(Selected passage):
Friday, October 9, 2009

Is the Future our version of Heaven?

painting/Robert Shetterly
I'm reading Wendell Barry's "The Unsettling of America." He writes: "The modern mind longs for the future as the medieval mind longed for Heaven." These are the sort of profundities that he's able to jot off (with ostensible ease) that stop me in my tracks. This one especially because it hits close to home. I don't really believe in Heaven, but I do have a deeply ingrained belief that the future is a better place, that we are constantly making progress, moving forward, making the world a better place. But by what metric do you measure improvement? The number of people living in poverty has grown. Large portions of the earth have become much less hospitable for human living. We have just closed the door on a millennium red from tip to toe with genocide. We all can tick off the improvements:


vaccines and antibiotics, cheap transportation, effortless global communication, huge gains in food production, and various creature comforts that certainly make my life better (This American Life podcast, the glory of hot water). But are we really happier?

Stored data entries
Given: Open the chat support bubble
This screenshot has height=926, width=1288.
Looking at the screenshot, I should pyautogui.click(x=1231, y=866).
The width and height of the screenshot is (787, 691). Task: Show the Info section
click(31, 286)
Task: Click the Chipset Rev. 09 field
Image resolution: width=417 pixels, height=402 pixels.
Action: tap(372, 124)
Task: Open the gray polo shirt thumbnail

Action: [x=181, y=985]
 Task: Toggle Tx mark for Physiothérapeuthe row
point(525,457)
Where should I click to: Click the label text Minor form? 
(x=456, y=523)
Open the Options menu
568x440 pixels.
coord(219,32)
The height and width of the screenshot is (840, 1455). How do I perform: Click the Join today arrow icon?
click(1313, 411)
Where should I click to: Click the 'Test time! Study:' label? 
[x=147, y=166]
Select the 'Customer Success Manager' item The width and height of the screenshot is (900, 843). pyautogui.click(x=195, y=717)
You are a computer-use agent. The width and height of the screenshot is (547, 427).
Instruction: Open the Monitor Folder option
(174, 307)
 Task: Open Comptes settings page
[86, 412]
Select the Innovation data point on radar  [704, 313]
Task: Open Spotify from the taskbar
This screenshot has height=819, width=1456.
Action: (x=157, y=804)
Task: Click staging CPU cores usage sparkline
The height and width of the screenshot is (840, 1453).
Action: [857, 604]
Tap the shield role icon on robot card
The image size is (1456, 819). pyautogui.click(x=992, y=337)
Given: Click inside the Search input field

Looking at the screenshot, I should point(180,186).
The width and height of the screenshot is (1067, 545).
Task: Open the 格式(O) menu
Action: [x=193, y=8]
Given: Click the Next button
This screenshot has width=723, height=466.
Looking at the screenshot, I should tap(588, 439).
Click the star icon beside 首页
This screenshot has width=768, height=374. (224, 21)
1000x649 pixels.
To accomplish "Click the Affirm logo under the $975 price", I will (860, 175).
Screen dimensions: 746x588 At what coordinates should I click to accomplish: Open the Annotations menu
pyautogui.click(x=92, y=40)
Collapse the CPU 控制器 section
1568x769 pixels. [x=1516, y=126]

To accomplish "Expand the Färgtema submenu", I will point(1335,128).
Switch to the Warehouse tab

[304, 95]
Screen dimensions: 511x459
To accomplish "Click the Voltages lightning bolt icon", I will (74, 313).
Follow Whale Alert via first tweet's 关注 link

(Set of tasks):
**a.** Could you reproduce the post about the future and Heaven starting with "vaccines and antibiotics, cheap" and going on through "we really happier?", substituting "clean water" for "hot water"?
**b.** How might the post about the future and Heaven carry on after its last sentence? Write the continuation.

(Expected outputs):
**a.**
vaccines and antibiotics, cheap transportation, effortless global communication, huge gains in food production, and various creature comforts that certainly make my life better (This American Life podcast, the glory of clean water). But are we really happier?

**b.**
Berry makes the case that people are inclined to control things - to put farms indoors where variables like sunshine and plant/insect interaction can be pinned down. But at the end of this road the individual is left with little under his control - these days we have not much control over what food we eat (the supermarket determines the selection and nutritionists choose what goes in each product), who sells us our gasoline, our electricity. We can choose between five mobile phone companies that offer suspiciously similar plans. Ditto for health insurance. We have no control over the means of production - we are at the mercy of doctors, mechanics, garbagemen, lumberers, Chinese assembly-line workers. There are a lot of people (Matthew Crawford, Kelly Lambert) who have cataloged the things we lose when we give up responsibility for these tasks to machines and outsourced labor. The average middle-class American is not left with much to call his own when the big decisions are the domain of experts and small decisions (like how thick to cut the carrots) are made be machines and foreign labor. It's no wonder Americans are so in love with conspiracy fantasies: only the lone wolf who sees the truth that everyone else has missed can hope to rise to the level of the experts, that's the surest path for a normal person to be able to make a difference in this world that seems so resistant to change, that's a sure way to seize back some control. Perhaps that's the root of the Birther/Truther psychosis. I can kind of understand it when I think of it that way ie how can all those mainstream-media experts be right where the feeling that something is deeply wrong in the world? Their assurances that everything is all right when something seems so deeply wrong only serves to strengthen the case for conspiracy.
Whew, long winding, awfully earnest post here. I'm neither a conspiracy theorist re: Obama or 9/11 please note. But I think I'm beginning to understand where they are coming from.